Ghanaian President Nana Akufo-Addo Discusses Democracy and Development in Africa

A new age is dawning on the African continent, one that will utilize democratic processes and economic development to create a prosperous, independent future for the African people, Nana Addo Dankwa Akufo-Addo, president of the Republic of Ghana, told an audience at the Yale School of Management on September 27.

“Democracy and freedom are providing the political, social, and economic platforms for Africa’s long-awaited development,” Akufo-Addo said. “Africa is on the cusp of building a great new civilization, one  which will unleash the great energy and potential of the African people.’

Akufo-Addo spoke about democracy and development in Africa to a capacity audience in Yale SOM’s Zhang Auditorium as part of  the Leaders Forum lecture series. The series brings leaders from business and government to Yale to speak students. The event was also part of Yale President Peter Salovey’s Yale Africa Initiative.

Yale SOM Deputy Dean David Bach introduced Akufo-Addo, noting that within 24 hours of the event’s announcement, Zhang Auditorium was booked to capacity: “Mr. President, this shows you how much interest there is in you, in your country, and in Africa here at Yale.”

Calling Akufo-Addo “a tireless promoter of trade and investment in Africa, and of Africa’s engagement with the world,” Bach commended the president for pursuing business and democratic practices as a means to sustainable development. He also pointed out that Yale SOM has strong ties to Africa. The continent is home to four member schools in the Global Network for Advanced Management. 

Elijah Paintsil, associate professor of pediatrics, epidemiology, and pharmacology at the Yale School of Medicine, moderated the conversation with Akufo-Addo.

============================================================

Pick up the article on Ghanaian President Nana Akufo-Addo's talk at the Yale School of Management after its last sentence and keep it going. The records that come next have nothing to do with this.

============================================================

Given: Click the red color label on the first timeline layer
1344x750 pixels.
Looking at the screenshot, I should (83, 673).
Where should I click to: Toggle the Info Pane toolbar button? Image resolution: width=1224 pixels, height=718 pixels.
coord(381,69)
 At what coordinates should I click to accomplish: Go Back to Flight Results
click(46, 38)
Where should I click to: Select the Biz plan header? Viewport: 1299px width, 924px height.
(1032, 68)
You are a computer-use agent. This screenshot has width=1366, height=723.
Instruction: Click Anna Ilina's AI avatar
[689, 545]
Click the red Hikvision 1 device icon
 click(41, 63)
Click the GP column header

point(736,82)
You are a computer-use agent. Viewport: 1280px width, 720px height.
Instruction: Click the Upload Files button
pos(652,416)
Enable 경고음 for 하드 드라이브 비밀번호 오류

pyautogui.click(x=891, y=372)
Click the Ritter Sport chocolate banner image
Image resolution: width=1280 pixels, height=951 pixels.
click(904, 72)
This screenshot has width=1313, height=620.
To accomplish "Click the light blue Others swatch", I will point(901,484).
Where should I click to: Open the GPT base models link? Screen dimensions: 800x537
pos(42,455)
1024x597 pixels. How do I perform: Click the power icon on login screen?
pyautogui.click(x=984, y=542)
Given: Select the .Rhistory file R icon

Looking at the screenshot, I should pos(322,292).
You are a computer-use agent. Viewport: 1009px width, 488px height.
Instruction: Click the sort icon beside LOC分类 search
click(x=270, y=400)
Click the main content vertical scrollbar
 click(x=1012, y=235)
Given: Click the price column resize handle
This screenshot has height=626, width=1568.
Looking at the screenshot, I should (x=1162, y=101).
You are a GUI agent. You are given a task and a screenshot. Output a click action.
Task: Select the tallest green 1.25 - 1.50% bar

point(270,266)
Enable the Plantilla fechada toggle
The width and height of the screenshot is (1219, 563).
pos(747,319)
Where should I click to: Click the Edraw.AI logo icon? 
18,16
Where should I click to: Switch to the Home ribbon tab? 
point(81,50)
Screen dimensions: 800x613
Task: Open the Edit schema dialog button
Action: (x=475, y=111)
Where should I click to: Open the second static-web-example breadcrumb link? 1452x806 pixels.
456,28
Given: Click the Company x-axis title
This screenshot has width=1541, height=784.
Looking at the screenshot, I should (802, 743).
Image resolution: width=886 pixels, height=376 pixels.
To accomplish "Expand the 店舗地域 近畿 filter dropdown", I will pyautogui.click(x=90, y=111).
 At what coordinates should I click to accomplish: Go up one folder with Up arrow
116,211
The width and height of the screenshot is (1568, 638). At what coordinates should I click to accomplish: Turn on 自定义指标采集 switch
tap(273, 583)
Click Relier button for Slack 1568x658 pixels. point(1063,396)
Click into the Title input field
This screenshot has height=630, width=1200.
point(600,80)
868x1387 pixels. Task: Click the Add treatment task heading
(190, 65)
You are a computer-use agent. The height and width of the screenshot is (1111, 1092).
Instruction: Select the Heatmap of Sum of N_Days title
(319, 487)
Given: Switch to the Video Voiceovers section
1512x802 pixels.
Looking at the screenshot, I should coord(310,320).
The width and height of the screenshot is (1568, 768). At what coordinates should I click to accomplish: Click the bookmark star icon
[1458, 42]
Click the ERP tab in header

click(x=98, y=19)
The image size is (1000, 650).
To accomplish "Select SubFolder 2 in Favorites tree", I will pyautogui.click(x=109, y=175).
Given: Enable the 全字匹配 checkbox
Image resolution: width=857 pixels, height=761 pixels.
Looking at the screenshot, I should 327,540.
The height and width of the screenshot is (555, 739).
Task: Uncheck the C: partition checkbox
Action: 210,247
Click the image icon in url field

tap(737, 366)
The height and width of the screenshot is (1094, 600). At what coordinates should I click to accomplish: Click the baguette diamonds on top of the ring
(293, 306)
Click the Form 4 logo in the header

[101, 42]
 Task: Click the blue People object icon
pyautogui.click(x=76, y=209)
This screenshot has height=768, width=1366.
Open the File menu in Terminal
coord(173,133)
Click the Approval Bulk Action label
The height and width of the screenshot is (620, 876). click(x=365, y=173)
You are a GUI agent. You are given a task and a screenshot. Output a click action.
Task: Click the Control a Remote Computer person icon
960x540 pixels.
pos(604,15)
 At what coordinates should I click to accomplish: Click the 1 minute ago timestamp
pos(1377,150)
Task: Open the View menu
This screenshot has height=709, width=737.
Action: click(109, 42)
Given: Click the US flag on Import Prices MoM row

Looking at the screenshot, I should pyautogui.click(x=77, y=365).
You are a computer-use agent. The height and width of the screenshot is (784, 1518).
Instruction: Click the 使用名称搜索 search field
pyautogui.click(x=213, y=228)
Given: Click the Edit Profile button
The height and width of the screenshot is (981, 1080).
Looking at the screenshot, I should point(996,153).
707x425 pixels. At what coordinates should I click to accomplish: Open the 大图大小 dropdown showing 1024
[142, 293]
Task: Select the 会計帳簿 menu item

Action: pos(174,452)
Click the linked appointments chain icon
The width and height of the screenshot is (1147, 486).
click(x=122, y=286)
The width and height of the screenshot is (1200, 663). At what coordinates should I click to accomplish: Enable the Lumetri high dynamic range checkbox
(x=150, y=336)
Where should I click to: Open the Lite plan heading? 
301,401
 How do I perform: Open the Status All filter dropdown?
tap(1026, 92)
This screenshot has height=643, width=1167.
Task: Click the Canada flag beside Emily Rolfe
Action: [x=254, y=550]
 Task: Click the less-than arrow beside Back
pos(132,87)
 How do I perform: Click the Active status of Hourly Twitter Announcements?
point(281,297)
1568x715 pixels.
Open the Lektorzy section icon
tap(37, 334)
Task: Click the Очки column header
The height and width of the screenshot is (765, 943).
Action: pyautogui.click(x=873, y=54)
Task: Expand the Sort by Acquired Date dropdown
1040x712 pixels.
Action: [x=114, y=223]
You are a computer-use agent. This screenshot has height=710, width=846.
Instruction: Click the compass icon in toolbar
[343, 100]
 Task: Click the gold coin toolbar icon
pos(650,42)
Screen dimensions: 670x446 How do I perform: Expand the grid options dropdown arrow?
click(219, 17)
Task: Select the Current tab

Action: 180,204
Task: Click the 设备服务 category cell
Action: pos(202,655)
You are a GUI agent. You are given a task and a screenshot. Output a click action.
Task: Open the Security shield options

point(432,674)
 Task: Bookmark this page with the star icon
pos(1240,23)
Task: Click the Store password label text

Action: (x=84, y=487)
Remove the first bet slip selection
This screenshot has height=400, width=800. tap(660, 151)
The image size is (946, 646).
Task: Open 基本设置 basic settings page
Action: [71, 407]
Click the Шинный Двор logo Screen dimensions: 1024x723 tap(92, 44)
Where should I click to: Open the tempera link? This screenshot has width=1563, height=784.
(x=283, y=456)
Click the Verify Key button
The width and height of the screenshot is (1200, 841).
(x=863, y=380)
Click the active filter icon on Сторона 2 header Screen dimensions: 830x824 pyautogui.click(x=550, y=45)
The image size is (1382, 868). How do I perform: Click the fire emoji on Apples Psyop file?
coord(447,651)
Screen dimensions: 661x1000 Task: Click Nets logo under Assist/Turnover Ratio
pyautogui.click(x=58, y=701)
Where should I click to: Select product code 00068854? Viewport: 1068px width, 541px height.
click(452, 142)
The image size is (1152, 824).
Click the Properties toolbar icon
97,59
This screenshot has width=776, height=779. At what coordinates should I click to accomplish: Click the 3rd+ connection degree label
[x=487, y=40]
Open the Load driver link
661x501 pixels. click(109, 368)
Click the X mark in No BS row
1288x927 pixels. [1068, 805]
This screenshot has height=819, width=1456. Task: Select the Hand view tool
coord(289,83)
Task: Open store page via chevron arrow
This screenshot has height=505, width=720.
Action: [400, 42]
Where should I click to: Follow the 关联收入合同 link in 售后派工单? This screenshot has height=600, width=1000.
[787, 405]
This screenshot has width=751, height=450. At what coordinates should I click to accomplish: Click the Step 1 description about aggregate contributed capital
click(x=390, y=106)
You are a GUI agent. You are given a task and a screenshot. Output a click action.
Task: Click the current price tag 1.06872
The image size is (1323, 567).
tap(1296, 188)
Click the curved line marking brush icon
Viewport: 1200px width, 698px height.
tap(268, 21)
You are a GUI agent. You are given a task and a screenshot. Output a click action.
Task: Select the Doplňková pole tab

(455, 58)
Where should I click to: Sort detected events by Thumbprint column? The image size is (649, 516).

============================================================

● **The answer**:
“I’m happy to be here and among this audience of people who have an interest in what we’re doing to help Africa—and Ghana—achieve its full potential,” Akufo-Addo said.

In his 20 months as president, Akufo-Addo said, he has worked to build upon the gains that Africa has been making since the 1990s, as more countries have embraced democracy as tool for nation-building. “The past decade has been one of great expectation and promise for Africa,” he said.

The continent is rich in resources, home to the world’s second largest population and 25% of the world’s agricultural land, in addition to rich reserves of the minerals necessary to run a modern economy. “We have no excuse to deny this generation a new future of options and expectations,” he said.

But issues of mass poverty and lack of opportunity continue. Akufo-Addo said that Africa must address the “toxic problem of job creation” that forces migrants to undertake often dangerous journeys to Europe  “because they do not see a future in their respective countries.”

“Our economies must produce wealth and opportunities for their peoples,” he said. This wealth cannot be based solely on the production and exporting of raw materials, but should instead come from a diversified economy that promotes an educated workforce and industrial development.

Akufo-Addo’s government  has invested in expanding education and technical training for children and for young adults, while also investing in the digital revolution, he said.

Following his address, Akufo-Addo answered audience questions on topics including how to build bridges between Americans of Ghanaian descent and Ghana; the policies that Ghana has put in place to ensure continued economic progress even when presidential administrations change; and whether democracy offers a path for equitable economic growth in Africa.

Akufo-Addo emphasized that African nations must no longer rely on foreign aid. “I want us to have more self -confidence and accept that we shall never reach the level of development that we aspire to by relying on aid or external assistance, no matter how generous,” he said. “The time has come for us to pursue a path to prosperity and self-respect for our continent.”